Rachel dá visibilidade à realidade do povo nordestino, que ainda hoje guarda vestígios de descaso e opressão. A principal medida de então para evitar o êxodo rural é a construção de açudes e barragens, que reúne a população nas chamadas “frentes de trabalho”, nas quais o ex-vaqueiro Chico Bento vai parar na tentativa desesperada de dar de comer à família. A obra transmite a ideia do incômodo da migração nordestina.
 
O sofrimento da família de Chico Bento é o de todas as famílias de retirantes que encontram no deslocamento a única saída para a situação de penúria em que vivem. A dor por deixar parentes evidencia a força dos personagens, mesmo em momentos de extremo sofrimento. A hostilidade da seca é mostrada em contraste com os fortes laços de afeto ao sertão, que provocam saudade nos que partem porque quem deixa a terra, o faz com o pensamento no retorno.
 
Não a toa, “Não me deixes” - fazenda herdada por Rachel de Queiroz, em Quixadá - simboliza o desejo do seu tio-avô, de não ver a família deixar a terra por causa da seca. Mesmo morando no Rio de Janeiro, pelo menos uma vez por ano, enquanto viveu, Rachel passava uma boa temporada na fazenda, sempre no “Bê-erre-o bró”, como enfatiza Manoel Dias Tavares, de 71 anos, morador de “Não me deixes” desde 1954, quando foi construída. Irmã mais nova e herdeira de Rachel, Maria Luiza, a Izinha, ainda mantém essa tradição, aos 88 anos, e nos fala sobre isso, por telefone, de sua casa, no Rio de Janeiro, sem esconder a ansiedade pela próxima visita. “‘Não me deixes’ é a minha casa do coração, é onde eu me sinto bem, tanto faz se está seco ou chovendo”. Seu sentimento em relação à Seca do Quinze? “Irritação! Passaram cem anos e as condições dos sertanejos são as mesmas. Só não tem mais os retirantes”.

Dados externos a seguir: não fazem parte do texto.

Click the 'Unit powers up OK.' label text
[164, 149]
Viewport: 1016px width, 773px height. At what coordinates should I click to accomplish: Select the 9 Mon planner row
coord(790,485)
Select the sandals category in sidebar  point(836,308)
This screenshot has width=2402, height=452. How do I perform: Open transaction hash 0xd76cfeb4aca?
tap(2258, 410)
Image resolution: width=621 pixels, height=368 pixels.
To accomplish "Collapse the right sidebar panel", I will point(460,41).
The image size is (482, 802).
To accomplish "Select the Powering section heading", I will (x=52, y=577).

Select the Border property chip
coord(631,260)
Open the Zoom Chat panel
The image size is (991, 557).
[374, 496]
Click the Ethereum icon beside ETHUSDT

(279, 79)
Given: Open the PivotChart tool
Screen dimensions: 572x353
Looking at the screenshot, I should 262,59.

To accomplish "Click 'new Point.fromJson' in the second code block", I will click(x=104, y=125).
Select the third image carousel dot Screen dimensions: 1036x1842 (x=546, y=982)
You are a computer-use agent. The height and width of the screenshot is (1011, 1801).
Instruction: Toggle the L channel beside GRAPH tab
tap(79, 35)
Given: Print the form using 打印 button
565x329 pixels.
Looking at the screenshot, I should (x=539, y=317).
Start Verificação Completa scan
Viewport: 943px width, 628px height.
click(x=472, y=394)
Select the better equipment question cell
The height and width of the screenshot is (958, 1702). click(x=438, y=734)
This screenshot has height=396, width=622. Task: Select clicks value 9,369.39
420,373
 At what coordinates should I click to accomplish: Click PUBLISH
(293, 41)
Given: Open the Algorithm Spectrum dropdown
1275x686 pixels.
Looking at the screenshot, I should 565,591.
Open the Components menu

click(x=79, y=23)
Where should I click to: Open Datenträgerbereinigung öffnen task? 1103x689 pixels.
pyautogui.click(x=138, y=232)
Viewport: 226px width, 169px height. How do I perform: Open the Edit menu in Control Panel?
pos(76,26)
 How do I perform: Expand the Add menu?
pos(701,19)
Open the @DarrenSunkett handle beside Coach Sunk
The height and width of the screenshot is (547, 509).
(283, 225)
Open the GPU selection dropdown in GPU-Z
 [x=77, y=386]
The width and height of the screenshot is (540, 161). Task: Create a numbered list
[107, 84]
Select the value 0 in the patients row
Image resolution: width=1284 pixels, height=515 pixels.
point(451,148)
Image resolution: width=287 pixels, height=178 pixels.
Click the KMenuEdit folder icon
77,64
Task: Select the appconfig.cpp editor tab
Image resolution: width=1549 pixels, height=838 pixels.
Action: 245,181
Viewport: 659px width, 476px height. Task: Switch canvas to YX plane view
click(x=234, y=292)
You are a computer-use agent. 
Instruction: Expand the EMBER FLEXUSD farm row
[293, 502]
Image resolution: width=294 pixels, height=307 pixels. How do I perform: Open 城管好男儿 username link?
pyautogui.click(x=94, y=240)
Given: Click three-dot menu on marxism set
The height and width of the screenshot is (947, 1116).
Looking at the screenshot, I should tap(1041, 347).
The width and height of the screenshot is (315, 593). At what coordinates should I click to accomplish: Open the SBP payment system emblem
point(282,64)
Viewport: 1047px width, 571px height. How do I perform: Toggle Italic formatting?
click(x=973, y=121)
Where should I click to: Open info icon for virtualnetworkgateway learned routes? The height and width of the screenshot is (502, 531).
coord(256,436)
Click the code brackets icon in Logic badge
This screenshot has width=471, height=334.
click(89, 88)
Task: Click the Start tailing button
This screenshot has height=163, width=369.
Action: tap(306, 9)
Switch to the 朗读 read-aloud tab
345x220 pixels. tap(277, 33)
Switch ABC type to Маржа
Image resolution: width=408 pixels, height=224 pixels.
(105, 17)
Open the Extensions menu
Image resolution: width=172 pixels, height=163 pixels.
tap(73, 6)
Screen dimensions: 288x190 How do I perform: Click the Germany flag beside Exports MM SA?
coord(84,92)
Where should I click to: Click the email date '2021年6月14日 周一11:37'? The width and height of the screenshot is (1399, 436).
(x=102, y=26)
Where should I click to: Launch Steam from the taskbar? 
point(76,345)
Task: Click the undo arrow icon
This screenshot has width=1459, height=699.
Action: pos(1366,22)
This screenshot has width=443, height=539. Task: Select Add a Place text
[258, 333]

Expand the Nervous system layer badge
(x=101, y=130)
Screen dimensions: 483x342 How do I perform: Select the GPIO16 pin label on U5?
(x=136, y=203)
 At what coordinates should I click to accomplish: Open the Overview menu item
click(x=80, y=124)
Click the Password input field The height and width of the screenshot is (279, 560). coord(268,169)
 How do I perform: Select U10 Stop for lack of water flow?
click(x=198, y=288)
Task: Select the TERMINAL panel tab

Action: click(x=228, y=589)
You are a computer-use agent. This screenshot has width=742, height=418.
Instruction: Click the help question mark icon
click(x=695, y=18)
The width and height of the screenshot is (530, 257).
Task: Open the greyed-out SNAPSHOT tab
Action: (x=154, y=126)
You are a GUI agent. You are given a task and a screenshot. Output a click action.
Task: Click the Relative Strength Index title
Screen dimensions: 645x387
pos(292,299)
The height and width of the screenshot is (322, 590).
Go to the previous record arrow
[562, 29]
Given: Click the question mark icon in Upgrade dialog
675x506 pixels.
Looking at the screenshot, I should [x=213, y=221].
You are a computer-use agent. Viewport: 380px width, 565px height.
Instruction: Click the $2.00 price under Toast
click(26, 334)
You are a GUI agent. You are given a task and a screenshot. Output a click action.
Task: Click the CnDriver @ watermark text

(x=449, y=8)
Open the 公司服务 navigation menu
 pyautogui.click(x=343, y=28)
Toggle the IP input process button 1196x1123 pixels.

Mas o mundo mudou nestes cem anos. O pequeno produtor rural que permanece em sua terra não deixa de ter antena parabólica, TV, telefone celular, acesso à Internet. O cavalo foi substituído pela moto e quase já não é necessário percorrer quilômetros com uma lata d’água na cabeça. A cisterna está lá, não só para as necessidades básicas, mas para a pequena produção que garanta comida no prato.
O Bolsa Família e aposentadoria rural, também. Algumas paisagens, porém, continuam as mesmas, como o chão rachado e a Caatinga que perde as folhas. Uma coisa é fato: as memórias das secas insistem no pensamento do sertanejo, que valoriza o que tem e nunca perde a esperança. É o que nos traz essa trilogia, que começa hoje e vai até a próxima sexta-feira.